I’ve mentioned elsewhere the traditional shapes of Saint Joseph’s Day Bread and their meanings:

  1. The Bambino is the smiling baby Jesus.
  2. The Sheaf of Wheat represents the first harvest of springtime.
  3. “Saint Joseph’s Beard” — a reminder that, in some traditions, St. Joseph was an old man.
  4. The Latin Cross. Pretty self-explanatory but when you think about it. Tonight that cross is perfect for a family of four, as each person gets one part of it.
  5. St. Joseph’s Staff or Cane. When you turn it upside-down and backward, the cane resembles a “J” for Joseph. Another reminder of St. Joseph in his old age, but also a shepherd’s staff (cf. Psalm 23).
  6. The Heart. Representative of the Sacred Heart of Jesus and the Immaculate Heart of Jesus, certainly, but also of St. Joseph’s own big heart.
  7. The Crown of Thorns. During this season of Lent, always a reminder of the Passion of Jesus.
  8. Saint Joseph’s purse. A reminder to give alms to the poor especially during Lent — though we know from the Gospels that St. Joseph himself was poor.
  9. St. Joseph himself — a bread statuette of Saint Joseph.
  10. The fish — an early symbol of Jesus, and a reminder of the abstaining from meat during the Lenten season.
  11. The Figure Eight. Actually, this is the symbol of “infinity,” symbolizing God with no beginning and no end.

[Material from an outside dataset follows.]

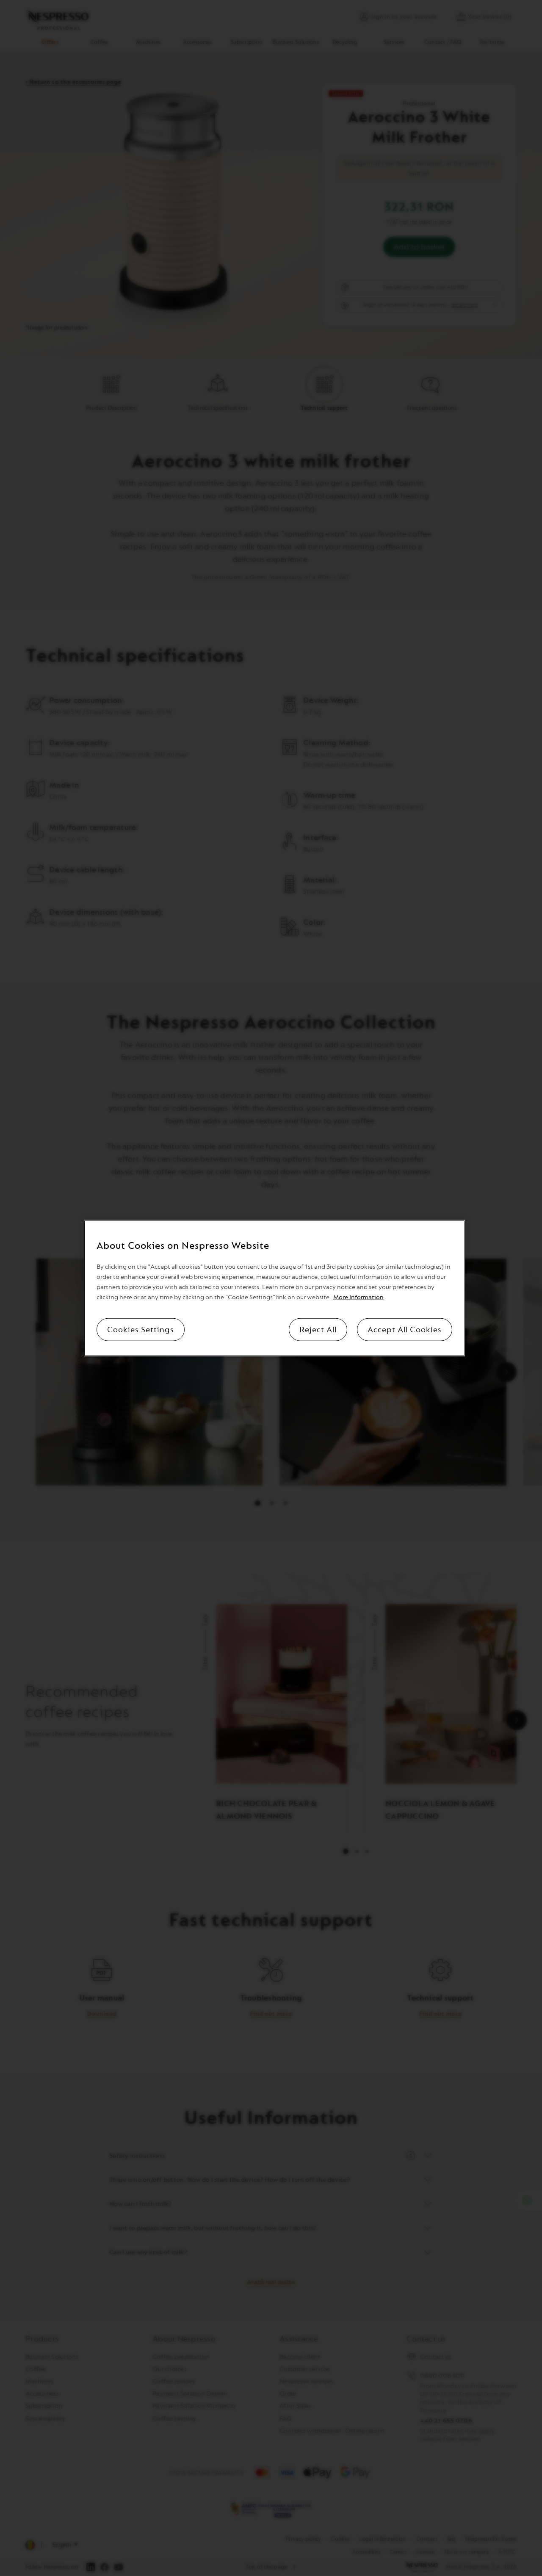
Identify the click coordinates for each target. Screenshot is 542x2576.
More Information (358, 1297)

Saint Joseph’s Day and St. Patrick’s Day are practically “high holy days” in western New York, since there was so much intermarriage between Italians and Irish. This year, both have been muted by the coronavirus. But in the true spirit of St. Joseph, our family’s bakery wanted to honor his memory — and on a personal level, to pray for his intercession to end the COVID-19 pandemic.

In Memoriam Anita Josephine Di Camillo, born this day in 1912. Ite Ad Ioseph!